The outcomes in the US will be different to Europe because the objectives and scope is different, proposes S&P Cappitech’s Kaplun. The SEC is focused on providing transparency in the market to the general public and has required FINRA to publish the data in aggregate on T+1 and transaction by transaction on T+20. SFTR only requires the data to be published in aggregate on a weekly basis and there is no transaction-level detail available. In contrast, SFTR was designed to give regulators access to SFT data for monitoring of system risk and market abuse.
Importantly, some of the data fields may need to be represented as multiple data points.
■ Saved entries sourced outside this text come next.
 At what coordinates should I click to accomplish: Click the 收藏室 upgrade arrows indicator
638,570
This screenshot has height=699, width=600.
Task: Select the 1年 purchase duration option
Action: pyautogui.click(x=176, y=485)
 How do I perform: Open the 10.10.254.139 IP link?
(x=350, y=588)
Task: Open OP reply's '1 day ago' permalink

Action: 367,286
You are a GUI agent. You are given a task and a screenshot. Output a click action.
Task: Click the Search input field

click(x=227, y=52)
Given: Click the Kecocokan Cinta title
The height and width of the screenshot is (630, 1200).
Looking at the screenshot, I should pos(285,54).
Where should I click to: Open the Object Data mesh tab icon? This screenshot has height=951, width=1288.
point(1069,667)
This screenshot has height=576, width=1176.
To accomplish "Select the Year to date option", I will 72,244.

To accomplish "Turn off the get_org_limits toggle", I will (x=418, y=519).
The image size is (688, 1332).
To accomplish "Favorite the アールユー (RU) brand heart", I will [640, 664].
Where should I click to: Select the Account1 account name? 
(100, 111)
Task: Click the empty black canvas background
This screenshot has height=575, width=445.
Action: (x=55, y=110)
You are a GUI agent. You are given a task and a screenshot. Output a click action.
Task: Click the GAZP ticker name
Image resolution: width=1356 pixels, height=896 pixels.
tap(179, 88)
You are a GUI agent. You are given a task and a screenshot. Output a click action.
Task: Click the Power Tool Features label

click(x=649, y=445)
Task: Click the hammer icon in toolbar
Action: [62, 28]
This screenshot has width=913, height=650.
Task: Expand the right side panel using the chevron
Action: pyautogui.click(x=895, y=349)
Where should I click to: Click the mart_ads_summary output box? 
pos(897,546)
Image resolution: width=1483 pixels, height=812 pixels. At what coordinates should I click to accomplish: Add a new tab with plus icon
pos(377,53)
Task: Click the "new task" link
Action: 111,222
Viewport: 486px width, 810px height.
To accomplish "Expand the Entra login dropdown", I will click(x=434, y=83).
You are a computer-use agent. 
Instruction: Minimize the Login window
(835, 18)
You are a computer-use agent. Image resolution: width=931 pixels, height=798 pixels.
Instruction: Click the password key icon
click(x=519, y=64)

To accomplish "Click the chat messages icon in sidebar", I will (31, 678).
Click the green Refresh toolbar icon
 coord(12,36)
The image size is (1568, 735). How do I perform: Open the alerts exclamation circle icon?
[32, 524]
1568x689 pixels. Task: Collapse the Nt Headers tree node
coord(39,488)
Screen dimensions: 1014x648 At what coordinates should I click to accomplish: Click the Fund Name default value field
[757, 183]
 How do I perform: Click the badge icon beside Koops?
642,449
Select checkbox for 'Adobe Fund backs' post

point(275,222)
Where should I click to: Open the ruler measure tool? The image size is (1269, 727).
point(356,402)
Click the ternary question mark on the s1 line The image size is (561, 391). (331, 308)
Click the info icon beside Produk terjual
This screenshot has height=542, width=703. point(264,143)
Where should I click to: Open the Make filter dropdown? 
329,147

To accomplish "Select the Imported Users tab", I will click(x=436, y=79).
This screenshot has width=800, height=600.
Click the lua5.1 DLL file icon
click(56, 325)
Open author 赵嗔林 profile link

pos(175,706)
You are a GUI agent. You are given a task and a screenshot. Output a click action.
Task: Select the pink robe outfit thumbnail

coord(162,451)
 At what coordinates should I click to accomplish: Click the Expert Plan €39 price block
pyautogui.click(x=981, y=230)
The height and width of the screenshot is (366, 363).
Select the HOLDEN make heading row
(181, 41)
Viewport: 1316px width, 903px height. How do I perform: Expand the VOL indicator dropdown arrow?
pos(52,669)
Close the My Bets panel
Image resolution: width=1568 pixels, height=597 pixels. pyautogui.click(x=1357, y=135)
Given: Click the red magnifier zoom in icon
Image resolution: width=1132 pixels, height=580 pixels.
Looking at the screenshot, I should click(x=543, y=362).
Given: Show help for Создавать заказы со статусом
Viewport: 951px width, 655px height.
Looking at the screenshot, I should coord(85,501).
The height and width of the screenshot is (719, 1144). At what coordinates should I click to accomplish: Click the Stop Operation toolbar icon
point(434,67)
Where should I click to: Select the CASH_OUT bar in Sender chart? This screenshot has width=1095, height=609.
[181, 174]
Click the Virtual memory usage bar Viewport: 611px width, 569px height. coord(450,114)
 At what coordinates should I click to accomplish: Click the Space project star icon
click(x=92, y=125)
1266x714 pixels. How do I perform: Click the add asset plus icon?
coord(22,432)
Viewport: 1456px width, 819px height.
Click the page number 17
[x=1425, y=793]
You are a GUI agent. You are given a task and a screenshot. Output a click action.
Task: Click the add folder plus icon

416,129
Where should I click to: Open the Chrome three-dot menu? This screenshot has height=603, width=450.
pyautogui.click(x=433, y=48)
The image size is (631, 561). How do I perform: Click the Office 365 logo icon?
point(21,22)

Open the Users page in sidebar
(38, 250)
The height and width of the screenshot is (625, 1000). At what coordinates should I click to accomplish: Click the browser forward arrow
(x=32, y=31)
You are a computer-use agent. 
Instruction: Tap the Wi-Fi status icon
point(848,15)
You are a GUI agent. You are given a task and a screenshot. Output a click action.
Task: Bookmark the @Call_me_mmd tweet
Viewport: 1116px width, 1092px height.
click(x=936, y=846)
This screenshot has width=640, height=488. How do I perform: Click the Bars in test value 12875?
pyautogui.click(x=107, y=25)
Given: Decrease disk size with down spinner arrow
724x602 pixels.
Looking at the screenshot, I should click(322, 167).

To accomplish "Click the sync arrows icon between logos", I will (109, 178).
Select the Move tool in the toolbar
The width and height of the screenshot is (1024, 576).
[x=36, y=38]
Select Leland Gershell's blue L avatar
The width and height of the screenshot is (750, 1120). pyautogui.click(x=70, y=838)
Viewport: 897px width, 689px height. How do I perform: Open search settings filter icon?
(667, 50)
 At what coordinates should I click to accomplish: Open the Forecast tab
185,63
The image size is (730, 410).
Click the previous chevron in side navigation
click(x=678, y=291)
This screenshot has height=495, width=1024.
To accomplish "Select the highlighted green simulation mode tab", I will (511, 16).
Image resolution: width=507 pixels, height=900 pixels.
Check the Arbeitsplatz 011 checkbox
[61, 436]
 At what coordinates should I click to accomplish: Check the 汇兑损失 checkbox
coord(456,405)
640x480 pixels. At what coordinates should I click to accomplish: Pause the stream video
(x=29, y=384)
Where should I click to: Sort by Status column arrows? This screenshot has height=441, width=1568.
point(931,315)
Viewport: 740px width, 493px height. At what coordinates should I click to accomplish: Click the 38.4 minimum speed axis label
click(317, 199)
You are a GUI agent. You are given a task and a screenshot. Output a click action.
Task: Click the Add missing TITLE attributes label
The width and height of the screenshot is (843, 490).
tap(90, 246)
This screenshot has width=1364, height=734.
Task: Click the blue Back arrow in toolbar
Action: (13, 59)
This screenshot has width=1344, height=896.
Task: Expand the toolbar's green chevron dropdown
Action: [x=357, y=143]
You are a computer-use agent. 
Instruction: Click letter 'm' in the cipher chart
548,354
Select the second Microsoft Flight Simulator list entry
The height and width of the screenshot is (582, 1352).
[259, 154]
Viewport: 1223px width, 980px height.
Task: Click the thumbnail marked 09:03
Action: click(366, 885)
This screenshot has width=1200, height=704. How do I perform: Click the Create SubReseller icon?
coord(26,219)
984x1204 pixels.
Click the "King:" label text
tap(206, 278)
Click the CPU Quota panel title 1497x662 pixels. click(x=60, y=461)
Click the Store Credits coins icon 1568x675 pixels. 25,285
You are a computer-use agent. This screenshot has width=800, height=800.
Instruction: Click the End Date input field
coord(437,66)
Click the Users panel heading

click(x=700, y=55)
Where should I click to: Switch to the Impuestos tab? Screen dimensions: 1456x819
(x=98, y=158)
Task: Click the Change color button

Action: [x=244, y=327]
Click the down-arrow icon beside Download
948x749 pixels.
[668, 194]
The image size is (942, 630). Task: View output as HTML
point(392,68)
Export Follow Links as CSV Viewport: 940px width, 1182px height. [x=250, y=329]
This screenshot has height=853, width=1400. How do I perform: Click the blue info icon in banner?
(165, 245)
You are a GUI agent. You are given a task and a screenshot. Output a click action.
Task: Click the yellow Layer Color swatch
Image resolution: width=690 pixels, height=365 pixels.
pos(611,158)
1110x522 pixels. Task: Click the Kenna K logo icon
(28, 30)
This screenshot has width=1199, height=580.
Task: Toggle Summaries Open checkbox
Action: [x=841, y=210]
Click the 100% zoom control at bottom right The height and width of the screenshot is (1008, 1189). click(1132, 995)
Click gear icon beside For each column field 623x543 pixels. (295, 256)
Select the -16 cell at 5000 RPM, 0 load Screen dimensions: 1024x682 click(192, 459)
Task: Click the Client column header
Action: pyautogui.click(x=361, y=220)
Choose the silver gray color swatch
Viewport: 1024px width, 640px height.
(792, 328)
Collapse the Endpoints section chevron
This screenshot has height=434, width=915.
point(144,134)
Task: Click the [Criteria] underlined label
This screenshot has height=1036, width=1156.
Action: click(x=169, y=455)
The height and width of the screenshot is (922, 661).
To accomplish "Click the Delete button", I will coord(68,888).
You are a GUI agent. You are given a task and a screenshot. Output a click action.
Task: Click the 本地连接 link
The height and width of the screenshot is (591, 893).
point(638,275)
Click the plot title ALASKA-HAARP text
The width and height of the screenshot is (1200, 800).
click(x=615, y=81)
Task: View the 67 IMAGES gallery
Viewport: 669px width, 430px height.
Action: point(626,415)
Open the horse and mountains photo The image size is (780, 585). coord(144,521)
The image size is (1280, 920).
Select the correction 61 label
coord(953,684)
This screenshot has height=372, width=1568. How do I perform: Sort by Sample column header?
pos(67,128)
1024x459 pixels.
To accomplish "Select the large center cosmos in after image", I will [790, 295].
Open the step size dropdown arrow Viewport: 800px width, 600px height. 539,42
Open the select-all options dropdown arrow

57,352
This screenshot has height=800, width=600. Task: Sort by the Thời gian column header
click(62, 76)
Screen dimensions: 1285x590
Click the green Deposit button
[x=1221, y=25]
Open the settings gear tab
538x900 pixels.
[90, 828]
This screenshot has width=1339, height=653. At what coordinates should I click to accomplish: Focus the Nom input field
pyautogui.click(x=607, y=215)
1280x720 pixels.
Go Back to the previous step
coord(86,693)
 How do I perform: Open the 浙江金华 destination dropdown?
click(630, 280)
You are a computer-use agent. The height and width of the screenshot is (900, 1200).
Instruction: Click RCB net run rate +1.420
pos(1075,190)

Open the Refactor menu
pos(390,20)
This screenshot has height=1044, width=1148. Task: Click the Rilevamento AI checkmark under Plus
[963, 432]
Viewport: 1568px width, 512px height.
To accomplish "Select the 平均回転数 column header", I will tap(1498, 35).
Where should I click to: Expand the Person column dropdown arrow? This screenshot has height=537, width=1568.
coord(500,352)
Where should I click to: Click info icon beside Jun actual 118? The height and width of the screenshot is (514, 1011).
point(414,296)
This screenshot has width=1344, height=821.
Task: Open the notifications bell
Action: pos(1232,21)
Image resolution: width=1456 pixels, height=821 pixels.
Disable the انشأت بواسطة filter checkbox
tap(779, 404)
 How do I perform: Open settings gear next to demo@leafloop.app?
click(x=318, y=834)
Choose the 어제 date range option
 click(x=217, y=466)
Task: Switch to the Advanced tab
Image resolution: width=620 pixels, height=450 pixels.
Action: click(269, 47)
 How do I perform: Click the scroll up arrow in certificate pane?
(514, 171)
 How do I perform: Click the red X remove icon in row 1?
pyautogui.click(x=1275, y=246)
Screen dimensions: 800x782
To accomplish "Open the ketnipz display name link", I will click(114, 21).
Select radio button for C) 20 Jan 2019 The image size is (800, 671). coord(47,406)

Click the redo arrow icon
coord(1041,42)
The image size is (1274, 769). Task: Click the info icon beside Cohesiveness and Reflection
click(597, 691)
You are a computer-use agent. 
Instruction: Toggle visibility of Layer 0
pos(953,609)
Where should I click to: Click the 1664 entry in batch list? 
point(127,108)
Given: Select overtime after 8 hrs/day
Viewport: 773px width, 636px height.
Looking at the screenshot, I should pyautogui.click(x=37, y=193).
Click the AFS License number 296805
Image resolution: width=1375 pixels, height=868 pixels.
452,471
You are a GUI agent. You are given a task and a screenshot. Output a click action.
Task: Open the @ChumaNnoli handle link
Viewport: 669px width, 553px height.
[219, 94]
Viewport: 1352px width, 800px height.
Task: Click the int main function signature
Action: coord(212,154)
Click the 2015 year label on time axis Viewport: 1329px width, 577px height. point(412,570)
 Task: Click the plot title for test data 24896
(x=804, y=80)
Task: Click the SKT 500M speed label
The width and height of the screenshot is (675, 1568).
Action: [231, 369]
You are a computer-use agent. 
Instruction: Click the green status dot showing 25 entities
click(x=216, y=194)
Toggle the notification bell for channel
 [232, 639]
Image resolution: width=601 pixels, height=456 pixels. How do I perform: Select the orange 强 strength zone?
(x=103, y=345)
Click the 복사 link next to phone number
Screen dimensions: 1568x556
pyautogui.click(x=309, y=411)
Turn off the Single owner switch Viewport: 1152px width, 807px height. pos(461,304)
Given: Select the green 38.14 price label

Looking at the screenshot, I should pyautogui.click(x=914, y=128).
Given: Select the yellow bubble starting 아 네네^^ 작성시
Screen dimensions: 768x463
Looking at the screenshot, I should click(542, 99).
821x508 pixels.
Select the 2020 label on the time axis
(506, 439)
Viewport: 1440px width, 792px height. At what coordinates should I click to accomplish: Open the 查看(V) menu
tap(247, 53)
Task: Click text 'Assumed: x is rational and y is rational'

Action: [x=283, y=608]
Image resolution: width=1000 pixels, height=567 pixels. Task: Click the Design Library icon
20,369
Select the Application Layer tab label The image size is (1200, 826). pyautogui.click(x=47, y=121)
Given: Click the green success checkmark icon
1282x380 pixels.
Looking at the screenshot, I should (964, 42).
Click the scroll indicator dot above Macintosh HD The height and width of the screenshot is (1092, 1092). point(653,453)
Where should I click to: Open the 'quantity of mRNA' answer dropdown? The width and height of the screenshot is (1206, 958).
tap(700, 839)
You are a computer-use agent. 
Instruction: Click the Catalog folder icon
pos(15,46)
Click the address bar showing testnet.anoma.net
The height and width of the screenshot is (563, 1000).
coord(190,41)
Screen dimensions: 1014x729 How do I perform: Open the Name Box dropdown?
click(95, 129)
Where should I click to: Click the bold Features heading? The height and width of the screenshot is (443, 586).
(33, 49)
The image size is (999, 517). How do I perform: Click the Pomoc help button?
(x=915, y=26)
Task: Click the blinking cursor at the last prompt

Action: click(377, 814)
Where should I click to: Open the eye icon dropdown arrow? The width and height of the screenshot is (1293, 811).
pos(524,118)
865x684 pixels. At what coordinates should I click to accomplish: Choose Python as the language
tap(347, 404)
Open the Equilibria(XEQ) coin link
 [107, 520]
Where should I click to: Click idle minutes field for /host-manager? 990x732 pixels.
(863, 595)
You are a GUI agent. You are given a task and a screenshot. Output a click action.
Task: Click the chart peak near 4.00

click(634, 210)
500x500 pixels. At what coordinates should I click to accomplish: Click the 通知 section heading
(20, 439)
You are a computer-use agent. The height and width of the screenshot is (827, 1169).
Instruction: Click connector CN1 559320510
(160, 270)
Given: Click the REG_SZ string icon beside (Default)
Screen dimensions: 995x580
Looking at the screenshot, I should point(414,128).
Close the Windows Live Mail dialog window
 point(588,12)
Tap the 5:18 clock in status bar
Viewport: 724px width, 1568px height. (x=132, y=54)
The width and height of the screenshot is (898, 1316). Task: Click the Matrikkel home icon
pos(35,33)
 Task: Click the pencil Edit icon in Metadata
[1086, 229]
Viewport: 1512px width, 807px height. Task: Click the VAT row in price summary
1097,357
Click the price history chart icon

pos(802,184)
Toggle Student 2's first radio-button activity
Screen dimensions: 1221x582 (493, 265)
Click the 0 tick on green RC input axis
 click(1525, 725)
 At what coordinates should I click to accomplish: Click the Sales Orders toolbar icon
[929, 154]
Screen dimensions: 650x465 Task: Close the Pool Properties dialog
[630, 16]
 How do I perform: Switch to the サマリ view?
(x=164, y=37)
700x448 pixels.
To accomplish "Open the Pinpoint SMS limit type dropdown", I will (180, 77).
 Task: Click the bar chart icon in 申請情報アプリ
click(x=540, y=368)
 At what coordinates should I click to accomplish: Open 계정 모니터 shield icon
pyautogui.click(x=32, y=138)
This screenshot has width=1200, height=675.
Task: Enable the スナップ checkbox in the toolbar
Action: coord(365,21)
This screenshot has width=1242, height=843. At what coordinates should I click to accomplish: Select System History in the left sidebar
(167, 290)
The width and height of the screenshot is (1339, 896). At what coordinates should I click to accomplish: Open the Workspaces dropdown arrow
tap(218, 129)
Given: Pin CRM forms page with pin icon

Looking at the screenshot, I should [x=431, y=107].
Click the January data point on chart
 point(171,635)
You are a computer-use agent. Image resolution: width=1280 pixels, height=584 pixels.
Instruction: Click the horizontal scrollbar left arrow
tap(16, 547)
For example, rates, fees, charges and rebates for the loan, as specified in the SEC Final rules, may be represented as separate data points in the FINRA technical requirements.That said, Kaplun concludes that 10c-1a will be easier to report than under SFTR — and, for those firms that already report under SFTR, the implementation will be significantly easier. Additionally, 10c-1 has explicitly excluded the reporting of repo transactions, while SFTR required the reporting of both SBL and repo trade information.
In concluding, Kaplun provides three key pieces of advice on how firms can best prepare for the SEC 10c-1a transition: they should start their preparations early; they should join working groups and community networks; and they should carefully review what they currently have in place (see box, p 20). Firms may already be meeting similar data requirements in fulfilling other regulatory reporting obligations and this may provide an effective springboard for managing their 10c-1a implementation.
Managing the 10c-1a transition
In managing the regulatory, legal and operational considerations raised by SEC Final Rule 10c-1a, S&P Cappitech’s Kaplun offers three pieces of advice on how to negotiate these changes to the regulatory reporting regime in the US:
1. Start early. Put a plan together in 2023 on how you will tackle this new requirement. It will be complex to understand the range of entities that fall into scope of the 10c-1a reporting rules and the products to be reported.
2. Join a community network. All of your peers are looking at this requirement and will be asking similar questions on how best to implement it. Sharing of ideas, questions, risks in a trusted forum is critical.
3. Analyse what you already have. Are you currently sending similar data already under SFTR? Can the same feeds/technical infrastructure be utilised to comply with your reporting obligations?